Re: [pcre-dev] Why Greedy Recursion Happens?

Kezdőlap
Üzenet törlése
Szerző: Philip Hazel
Dátum:  
Címzett: NN
CC: Pcre-dev
Új témák: [pcre-dev] Proceed from saved state, [pcre-dev] Optimizations when execution order is important
Tárgy: Re: [pcre-dev] Why Greedy Recursion Happens?
On Wed, 3 Dec 2008, NN wrote:

> Why regexp
> ((?!aaa).)+
> eats so much resources?
> Subject string is less then 40 kB length without 'aaa', but i get
> PCRE_ERROR_RECURSIONLIMIT or PCRE_ERROR_MATCHLIMIT


Each time a ()+ group repeats, it must save data for a back-up point, so
each time it recursively calls the matching function.
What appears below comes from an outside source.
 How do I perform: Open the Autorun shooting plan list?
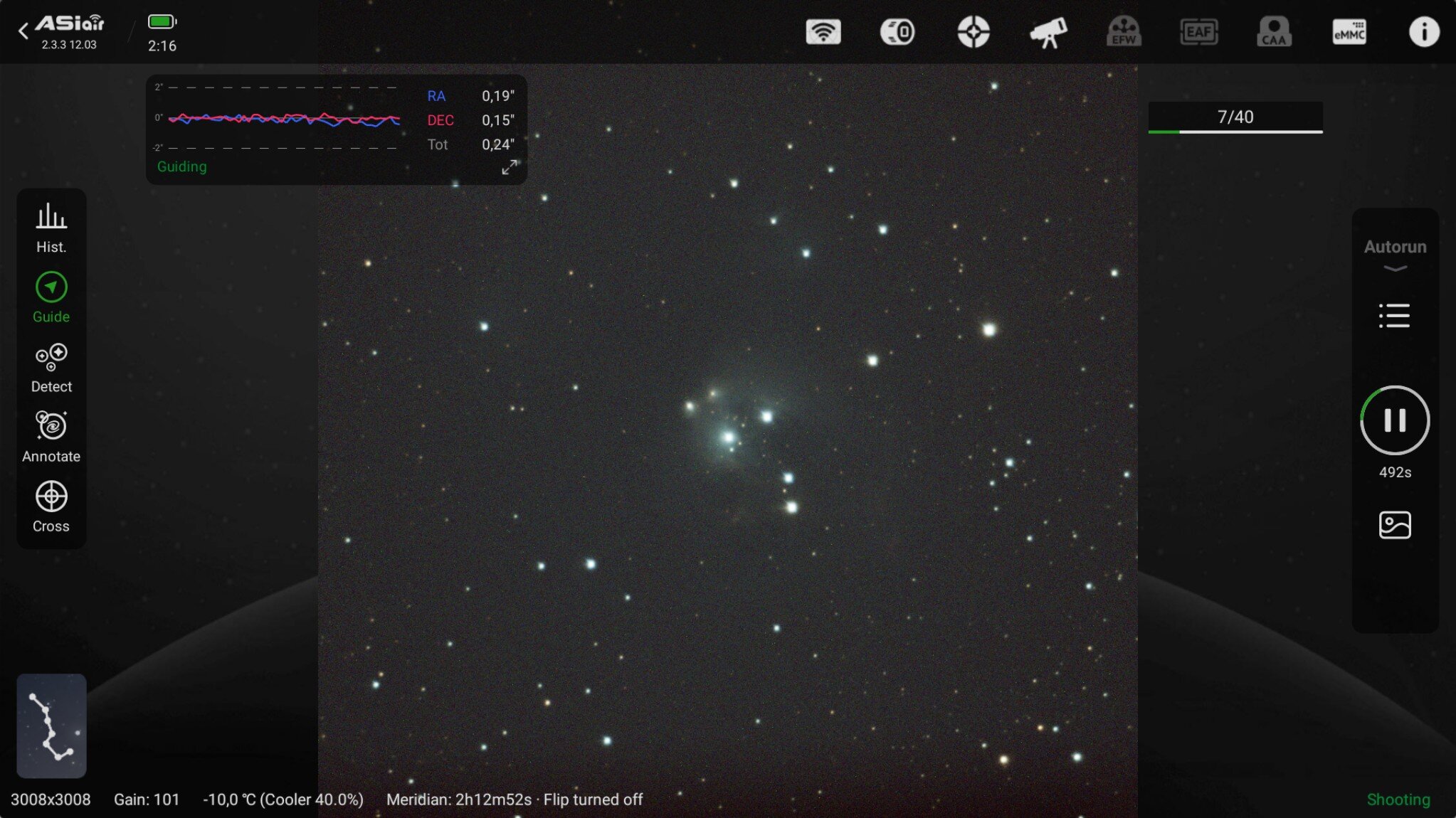click(x=1394, y=316)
You are matching
only one character per repeat, so it is recursion a lot. I used the \M
feature of pcretest to measure the value needed for the recursion limit
of your regex. It turns out to be equal to the length of the string. So,
for a string of 40K the limit must be set to at least 80K. Try running

pcretest -C

to see what the limit has been set to on your system. I see that on my
Gentoo system, the limit is set to 8192, which is pretty small. If you
build PCRE from source, the default limit is 10000000. (I also had to
increase the stack size to run a 40K test.)

If you re-write your regex to something like this:

([^a]++|(?!aaa)a)+

the number of recursions drops to around 5.

Regards,
Philip

--
Philip Hazel